One notable figure bearing the surname Joecks was Hans Joecks, a prominent artist and woodcarver who lived in the city of Augsburg in the late 16th century. His intricate woodcarvings adorned several churches and public buildings in the region, and he is considered one of the most skilled craftsmen of his time.
In the 17th century, the name Joecks was associated with the town of Jena, where a family of Joecks owned a successful brewery. Johannes Joecks, born in 1621, was the head of this family and is recorded as having played a significant role in the local community.
Another notable individual with the surname Joecks was Wilhelm Joecks, a scholar and philosopher who lived in the 18th century. Born in 1732 in the town of Heidelberg, he authored several influential works on ethics and moral philosophy, which were widely read and discussed in academic circles of the time.

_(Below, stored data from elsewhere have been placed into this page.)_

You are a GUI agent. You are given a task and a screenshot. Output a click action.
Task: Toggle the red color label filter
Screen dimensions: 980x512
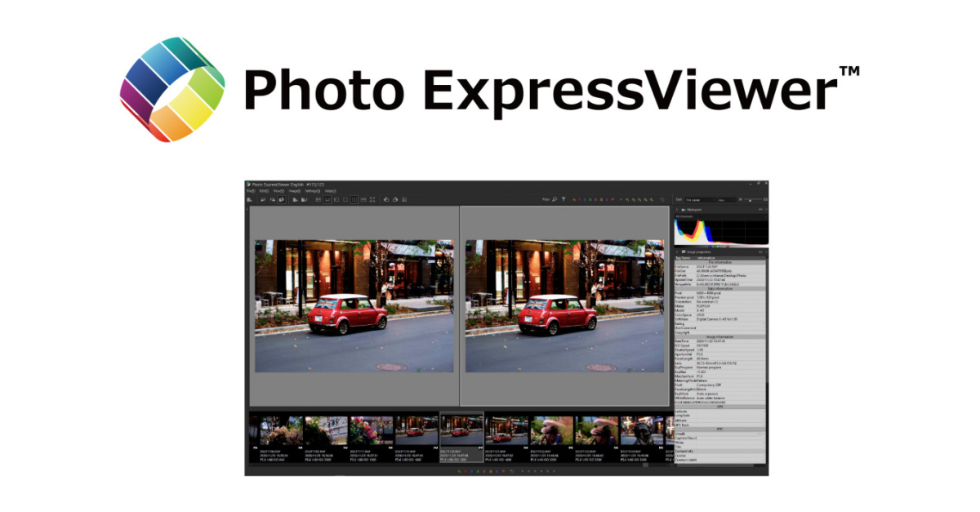[580, 198]
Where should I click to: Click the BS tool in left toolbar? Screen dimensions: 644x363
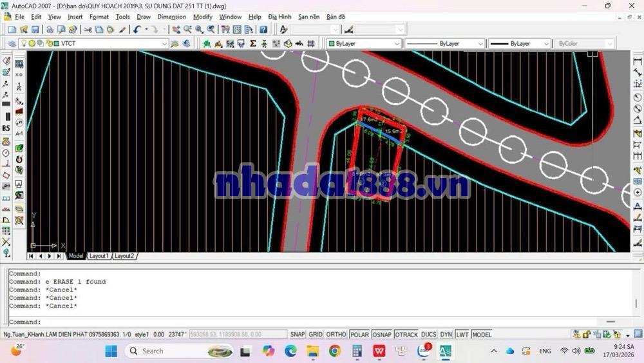pos(6,128)
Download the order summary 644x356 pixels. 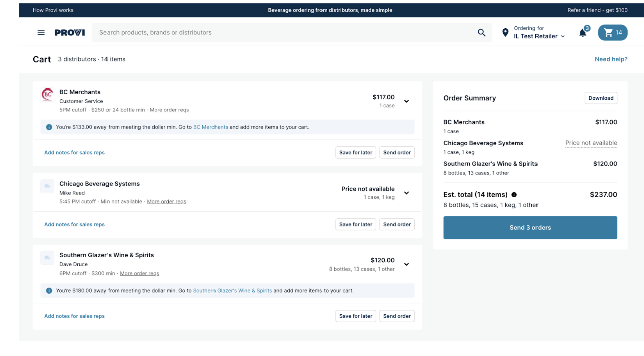[x=601, y=98]
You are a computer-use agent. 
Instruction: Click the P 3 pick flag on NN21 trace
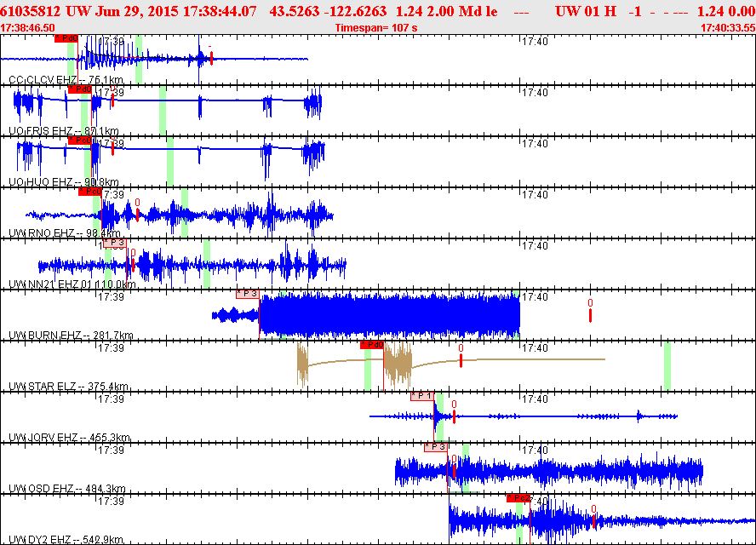115,243
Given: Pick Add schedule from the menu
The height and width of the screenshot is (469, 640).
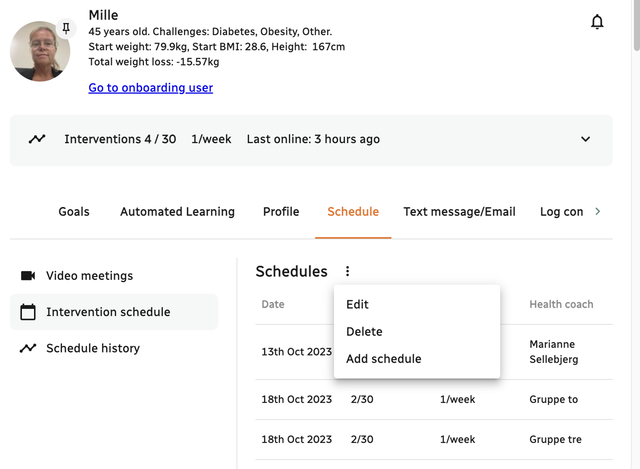Looking at the screenshot, I should (383, 359).
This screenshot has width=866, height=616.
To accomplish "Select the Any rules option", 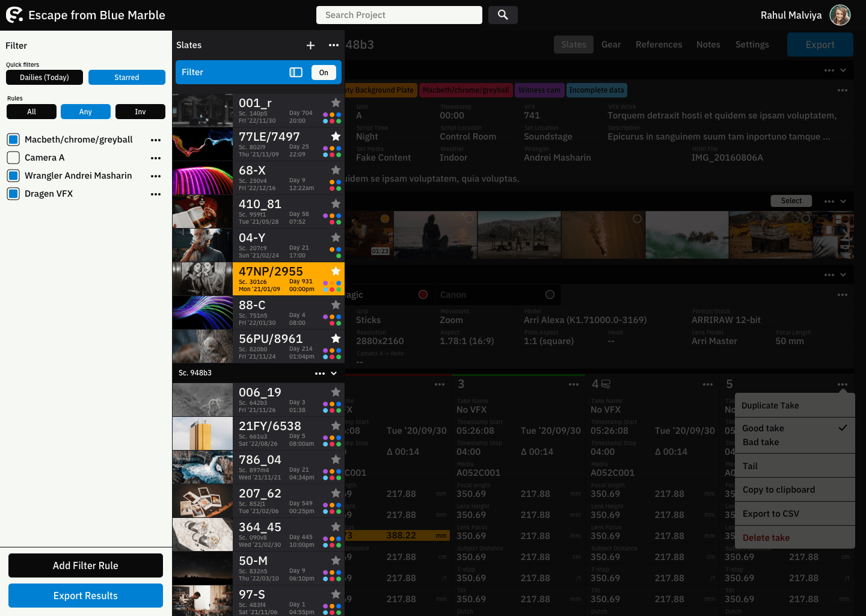I will [85, 112].
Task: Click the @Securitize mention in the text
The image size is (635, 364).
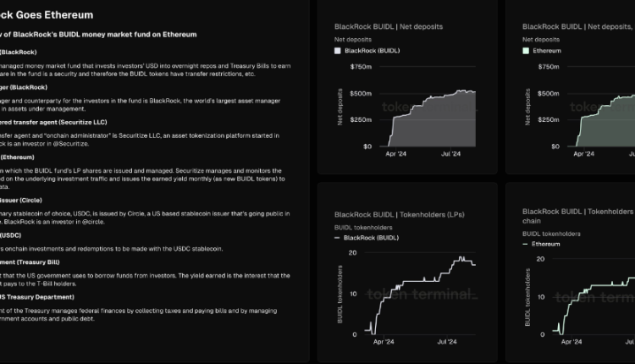Action: (x=70, y=144)
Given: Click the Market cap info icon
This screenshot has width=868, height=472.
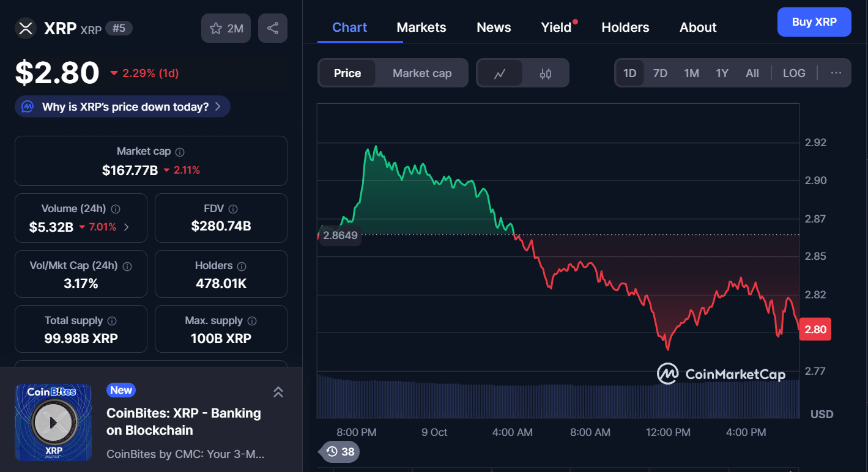Looking at the screenshot, I should 180,152.
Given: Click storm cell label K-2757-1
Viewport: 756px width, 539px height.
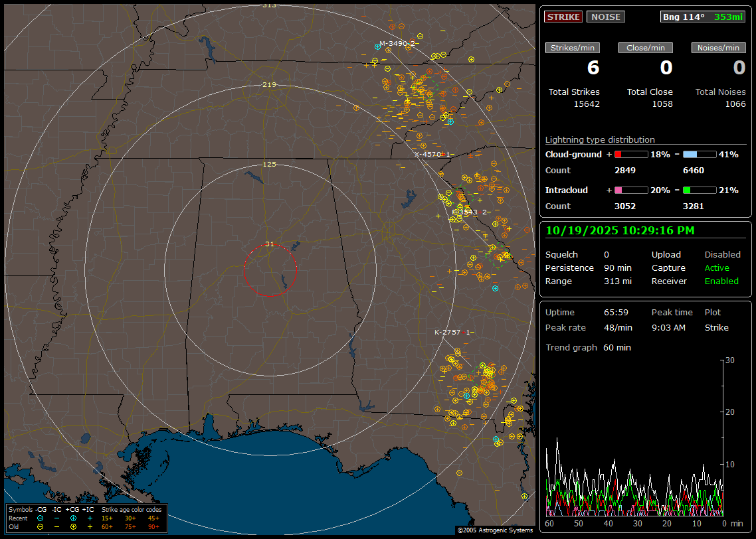Looking at the screenshot, I should [452, 332].
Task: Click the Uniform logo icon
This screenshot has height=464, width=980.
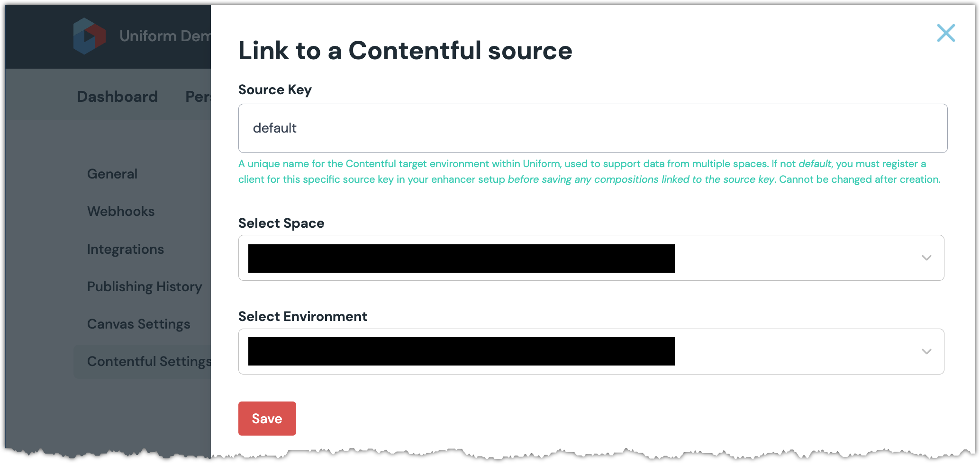Action: [89, 36]
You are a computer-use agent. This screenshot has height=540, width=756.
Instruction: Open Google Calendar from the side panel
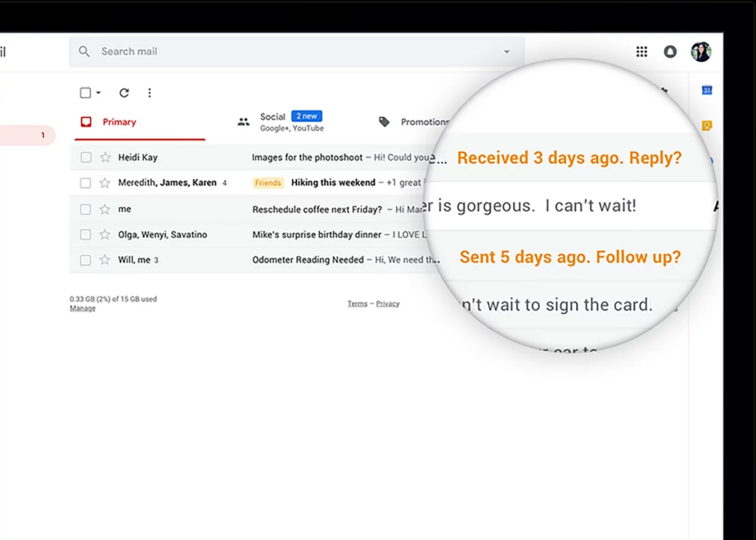click(706, 90)
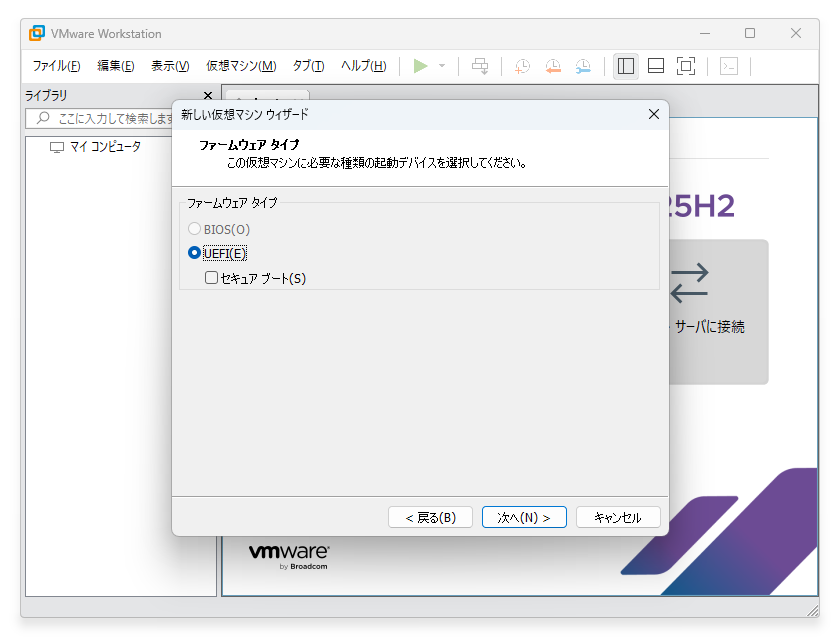
Task: Click the 次へ button
Action: coord(524,517)
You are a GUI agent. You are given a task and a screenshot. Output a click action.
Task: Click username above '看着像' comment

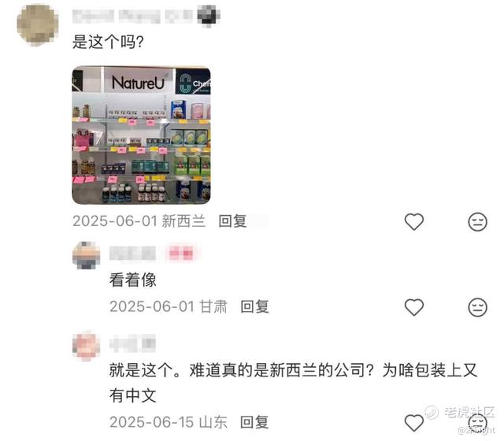[132, 254]
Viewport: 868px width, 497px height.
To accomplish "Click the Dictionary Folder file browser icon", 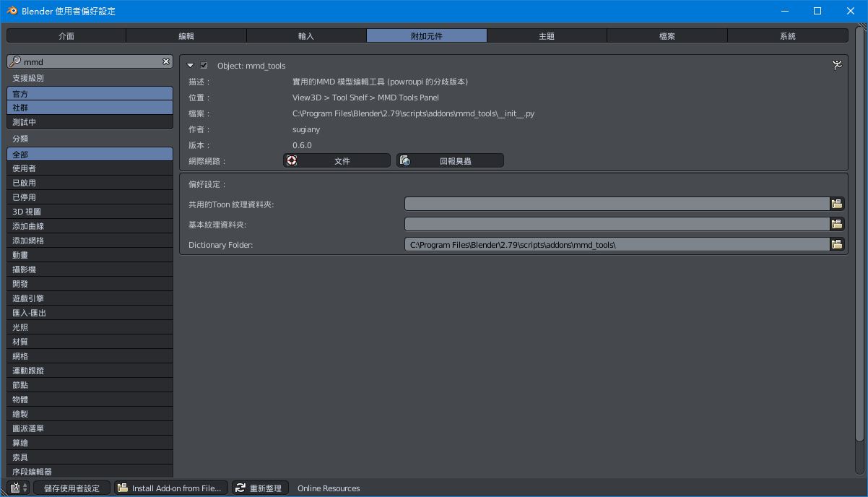I will [x=837, y=243].
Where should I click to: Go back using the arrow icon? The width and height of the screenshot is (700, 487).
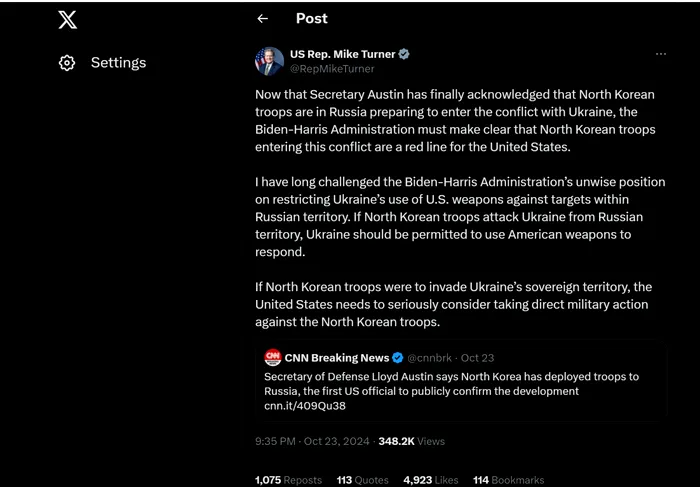263,19
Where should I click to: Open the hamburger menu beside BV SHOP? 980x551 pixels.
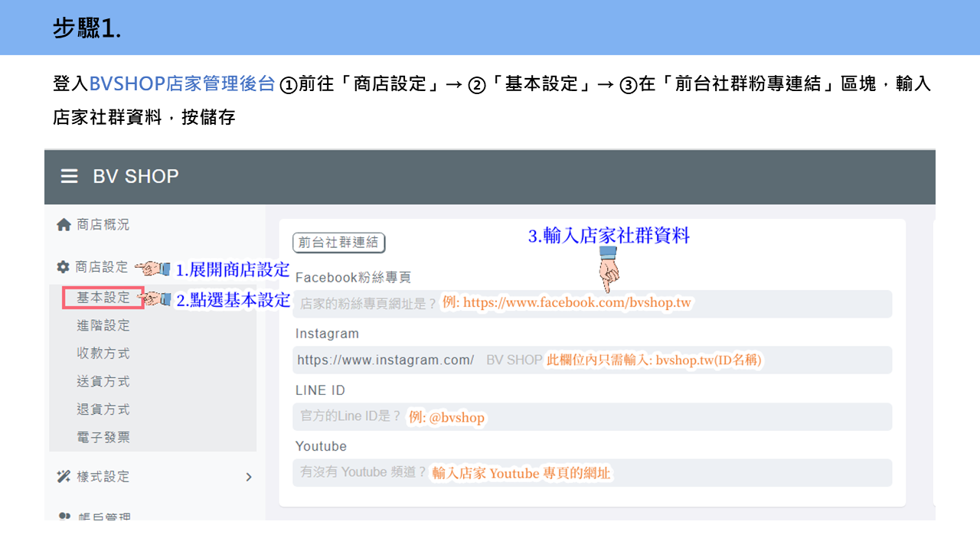click(69, 177)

As the centuries passed, the name Joecks continued to be found in various regions of Germany, with some families relocating to other parts of Europe and beyond. However, its roots can be traced back to the heartlands of Bavaria and Saxony, where it first emerged as a distinct surname during the Middle Ages.
Demographics
Among Census respondents with the surname Joecks, the largest self-reported group is White at 96.4%. The next largest groups are Asian/Pacific Islander (1.8%) and Black (0.9%).
The bar chart below shows how Joecks bearers described their own race and ethnicity on the 2020 Census form. The Census Bureau groups responses into six broad categories: White, Black or African American, Hispanic or Latino, Asian and Pacific Islander, American Indian and Alaska Native, and Two or More Races. When a category has too few respondents for a given surname, the Bureau suppresses the figure to protect individual privacy, which is why some names show fewer than six slices.
Percentages are shown for every Census year so the breakdown stays comparable over time. When the source file also includes raw headcounts, Name Census shows those alongside the percentages in the legend.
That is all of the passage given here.